- **Task item**: After repeating the line containing "Given: Choose the 织梦的白羽 weapon card", stop; until then, repeat each line of the listing below exactly, starting with the first.

BEGIN Recorded information

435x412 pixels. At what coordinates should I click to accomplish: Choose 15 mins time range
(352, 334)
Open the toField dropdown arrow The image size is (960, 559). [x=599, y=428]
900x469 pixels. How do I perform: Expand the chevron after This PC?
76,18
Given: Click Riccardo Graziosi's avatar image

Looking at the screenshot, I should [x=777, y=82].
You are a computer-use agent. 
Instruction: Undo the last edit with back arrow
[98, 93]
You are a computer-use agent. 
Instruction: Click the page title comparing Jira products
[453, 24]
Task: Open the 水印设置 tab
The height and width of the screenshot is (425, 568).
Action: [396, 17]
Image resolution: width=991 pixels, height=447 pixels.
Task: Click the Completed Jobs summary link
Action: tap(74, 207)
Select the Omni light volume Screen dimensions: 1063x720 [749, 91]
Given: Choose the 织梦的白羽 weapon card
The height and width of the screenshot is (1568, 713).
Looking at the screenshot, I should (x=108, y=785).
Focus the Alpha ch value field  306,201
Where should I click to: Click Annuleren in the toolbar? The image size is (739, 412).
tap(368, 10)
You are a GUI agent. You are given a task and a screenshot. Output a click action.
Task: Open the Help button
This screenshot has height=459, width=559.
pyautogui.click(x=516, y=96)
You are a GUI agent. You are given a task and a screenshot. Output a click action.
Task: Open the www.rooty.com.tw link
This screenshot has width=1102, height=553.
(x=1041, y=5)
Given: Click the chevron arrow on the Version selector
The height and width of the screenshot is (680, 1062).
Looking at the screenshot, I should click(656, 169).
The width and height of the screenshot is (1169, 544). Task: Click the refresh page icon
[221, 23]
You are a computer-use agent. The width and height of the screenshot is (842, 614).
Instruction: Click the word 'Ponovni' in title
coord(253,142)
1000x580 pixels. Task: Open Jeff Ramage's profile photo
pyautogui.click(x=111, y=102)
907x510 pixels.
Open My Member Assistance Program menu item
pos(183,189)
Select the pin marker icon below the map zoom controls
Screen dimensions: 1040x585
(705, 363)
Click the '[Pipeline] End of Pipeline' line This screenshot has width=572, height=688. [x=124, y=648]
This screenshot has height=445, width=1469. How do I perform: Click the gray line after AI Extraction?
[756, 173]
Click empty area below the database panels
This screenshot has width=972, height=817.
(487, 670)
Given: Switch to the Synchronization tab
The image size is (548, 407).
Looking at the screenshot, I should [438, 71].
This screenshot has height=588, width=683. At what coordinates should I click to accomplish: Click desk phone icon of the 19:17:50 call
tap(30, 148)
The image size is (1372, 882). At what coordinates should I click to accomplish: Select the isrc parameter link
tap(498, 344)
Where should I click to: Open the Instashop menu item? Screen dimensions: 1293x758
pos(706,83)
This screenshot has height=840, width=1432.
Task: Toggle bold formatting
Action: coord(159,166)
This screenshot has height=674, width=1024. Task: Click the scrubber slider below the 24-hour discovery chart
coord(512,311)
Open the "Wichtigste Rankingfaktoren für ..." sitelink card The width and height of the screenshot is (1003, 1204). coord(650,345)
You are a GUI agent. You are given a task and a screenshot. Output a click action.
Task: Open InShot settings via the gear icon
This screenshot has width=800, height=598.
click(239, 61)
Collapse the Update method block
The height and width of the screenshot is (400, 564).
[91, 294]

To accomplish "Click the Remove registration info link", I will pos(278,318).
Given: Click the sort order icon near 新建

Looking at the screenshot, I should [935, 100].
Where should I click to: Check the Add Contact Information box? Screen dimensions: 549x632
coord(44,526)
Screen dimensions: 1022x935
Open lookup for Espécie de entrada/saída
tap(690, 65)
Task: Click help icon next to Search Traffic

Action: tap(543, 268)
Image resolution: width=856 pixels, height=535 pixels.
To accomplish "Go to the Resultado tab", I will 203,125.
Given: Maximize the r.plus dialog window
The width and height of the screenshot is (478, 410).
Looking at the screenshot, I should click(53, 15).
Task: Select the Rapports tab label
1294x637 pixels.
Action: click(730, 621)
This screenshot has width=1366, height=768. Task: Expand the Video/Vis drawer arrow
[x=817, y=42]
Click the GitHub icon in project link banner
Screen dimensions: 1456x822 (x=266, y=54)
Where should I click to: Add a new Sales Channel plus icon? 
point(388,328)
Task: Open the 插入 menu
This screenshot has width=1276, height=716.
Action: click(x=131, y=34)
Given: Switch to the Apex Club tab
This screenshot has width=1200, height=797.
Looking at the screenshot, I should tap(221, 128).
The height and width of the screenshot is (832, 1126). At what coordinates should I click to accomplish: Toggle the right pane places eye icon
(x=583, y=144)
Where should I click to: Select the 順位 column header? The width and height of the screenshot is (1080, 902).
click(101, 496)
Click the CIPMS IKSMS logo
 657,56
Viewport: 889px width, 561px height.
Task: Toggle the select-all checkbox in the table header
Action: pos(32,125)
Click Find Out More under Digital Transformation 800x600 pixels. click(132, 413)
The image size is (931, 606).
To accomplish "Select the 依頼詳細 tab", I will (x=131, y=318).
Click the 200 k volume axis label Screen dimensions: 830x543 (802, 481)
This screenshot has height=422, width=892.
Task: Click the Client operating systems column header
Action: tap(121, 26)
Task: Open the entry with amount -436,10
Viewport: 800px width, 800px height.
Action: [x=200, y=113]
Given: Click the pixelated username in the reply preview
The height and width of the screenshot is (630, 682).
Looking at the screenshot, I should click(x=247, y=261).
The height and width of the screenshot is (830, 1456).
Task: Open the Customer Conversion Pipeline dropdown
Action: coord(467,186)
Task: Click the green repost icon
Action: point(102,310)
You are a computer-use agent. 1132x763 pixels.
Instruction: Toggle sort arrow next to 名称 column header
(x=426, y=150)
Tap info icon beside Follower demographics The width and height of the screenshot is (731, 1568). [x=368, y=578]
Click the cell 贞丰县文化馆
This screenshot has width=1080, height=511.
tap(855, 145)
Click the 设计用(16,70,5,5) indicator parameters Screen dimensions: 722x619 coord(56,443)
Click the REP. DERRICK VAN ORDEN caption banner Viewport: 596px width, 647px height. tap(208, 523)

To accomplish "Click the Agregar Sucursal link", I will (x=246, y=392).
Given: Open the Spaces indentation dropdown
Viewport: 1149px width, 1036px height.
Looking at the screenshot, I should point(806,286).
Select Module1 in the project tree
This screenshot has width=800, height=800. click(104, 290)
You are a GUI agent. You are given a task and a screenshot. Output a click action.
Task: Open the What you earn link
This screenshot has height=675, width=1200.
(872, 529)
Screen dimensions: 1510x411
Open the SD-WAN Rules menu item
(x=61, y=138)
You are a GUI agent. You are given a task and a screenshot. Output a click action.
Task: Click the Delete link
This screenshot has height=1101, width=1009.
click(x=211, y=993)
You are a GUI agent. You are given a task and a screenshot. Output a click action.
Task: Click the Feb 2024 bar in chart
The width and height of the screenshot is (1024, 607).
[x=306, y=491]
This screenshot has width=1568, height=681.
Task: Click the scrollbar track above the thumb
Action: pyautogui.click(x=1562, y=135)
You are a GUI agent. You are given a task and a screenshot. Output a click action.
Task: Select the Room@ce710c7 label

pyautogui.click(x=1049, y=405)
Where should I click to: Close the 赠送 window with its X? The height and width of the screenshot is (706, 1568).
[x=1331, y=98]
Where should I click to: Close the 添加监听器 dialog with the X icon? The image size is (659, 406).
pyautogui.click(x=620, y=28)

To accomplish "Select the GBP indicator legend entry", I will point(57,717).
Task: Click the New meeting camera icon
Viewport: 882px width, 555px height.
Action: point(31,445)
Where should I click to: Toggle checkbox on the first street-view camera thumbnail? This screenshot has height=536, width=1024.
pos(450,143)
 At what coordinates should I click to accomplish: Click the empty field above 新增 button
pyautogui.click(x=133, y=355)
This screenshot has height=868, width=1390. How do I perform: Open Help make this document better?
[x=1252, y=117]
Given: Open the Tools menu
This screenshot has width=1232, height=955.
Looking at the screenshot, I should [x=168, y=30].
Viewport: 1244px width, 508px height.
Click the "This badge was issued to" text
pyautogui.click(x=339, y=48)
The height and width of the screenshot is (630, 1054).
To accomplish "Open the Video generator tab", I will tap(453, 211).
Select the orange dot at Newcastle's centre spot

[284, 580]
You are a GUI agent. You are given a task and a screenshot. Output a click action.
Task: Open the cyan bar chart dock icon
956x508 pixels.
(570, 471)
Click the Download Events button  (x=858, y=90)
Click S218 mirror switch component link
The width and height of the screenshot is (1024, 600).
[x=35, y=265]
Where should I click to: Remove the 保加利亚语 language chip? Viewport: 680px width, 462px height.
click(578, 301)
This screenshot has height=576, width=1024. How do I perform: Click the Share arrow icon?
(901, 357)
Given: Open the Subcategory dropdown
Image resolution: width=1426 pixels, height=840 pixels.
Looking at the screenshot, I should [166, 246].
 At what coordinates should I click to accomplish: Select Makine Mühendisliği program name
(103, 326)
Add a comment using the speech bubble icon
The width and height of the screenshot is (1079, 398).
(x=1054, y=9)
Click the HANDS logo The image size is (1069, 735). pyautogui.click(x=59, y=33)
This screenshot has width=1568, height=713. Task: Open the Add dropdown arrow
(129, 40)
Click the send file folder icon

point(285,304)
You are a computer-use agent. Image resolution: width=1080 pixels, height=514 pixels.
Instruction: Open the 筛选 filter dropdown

END Recorded information

- **Response for this exercise**:
435x412 pixels. At what coordinates should I click to accomplish: Choose 15 mins time range
(352, 334)
Open the toField dropdown arrow The image size is (960, 559). [x=599, y=428]
900x469 pixels. How do I perform: Expand the chevron after This PC?
76,18
Given: Click Riccardo Graziosi's avatar image

Looking at the screenshot, I should [x=777, y=82].
You are a computer-use agent. 
Instruction: Undo the last edit with back arrow
[98, 93]
You are a computer-use agent. 
Instruction: Click the page title comparing Jira products
[453, 24]
Task: Open the 水印设置 tab
The height and width of the screenshot is (425, 568).
Action: [396, 17]
Image resolution: width=991 pixels, height=447 pixels.
Task: Click the Completed Jobs summary link
Action: tap(74, 207)
Select the Omni light volume Screen dimensions: 1063x720 [749, 91]
Given: Choose the 织梦的白羽 weapon card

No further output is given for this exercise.